Auditory object analysis
The auditory analysis of the echoes reflected off objects in the bats' surrounding is the basis for a biosonar-based perception of the world. To understand the ecology of echolocation, we need to understand how object features are coded in echoes, how these echoes are analysed by the auditory system, and how a bat's perceptual strategies are adapted to its ecology.
The visual system possesses a spatially arranged sensory epithelium, the retina and can thus directly represent the spatial arrangement of an organisms' environment. In contrast, the sensory organ of the auditory domain, the cochlea, is arranged by frequency. Naturally, animals that orient themselves by echolocation can extract lots of information about the targeted objects from the returning echoes. However, there is no 1:1 relationship between the acoustic features of the echo and the spatial layout of the environment. Bats must use spectral and temporal echo cues to create an internal representation of their surroundings.
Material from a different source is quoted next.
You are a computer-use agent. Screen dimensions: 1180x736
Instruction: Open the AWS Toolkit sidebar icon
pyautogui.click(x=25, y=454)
Here we aim to understand if and how bats perceive the spatial and temporal frequency of rippled surfaces, such as water. Many bat species forage above water bodies, even though a rippled surface can pose a challenge for prey detection due to additional echoes being reflected off the water ripples. We hypothesize that the the auditory system employs a mechanism for foreground/background separation that is functionally analogue to the analysis of spatial frequencies in the visual domain. We use both precisely controlled psychophysical training experiments, semi-natural experiments with free-flying bats foraging from rippled water surfaces, and observations of free-flying bats in the wild.
This project is a collaboration with Prof. Dr. Lutz Wiegrebe at the Ludwig-Maximilians-University Munich.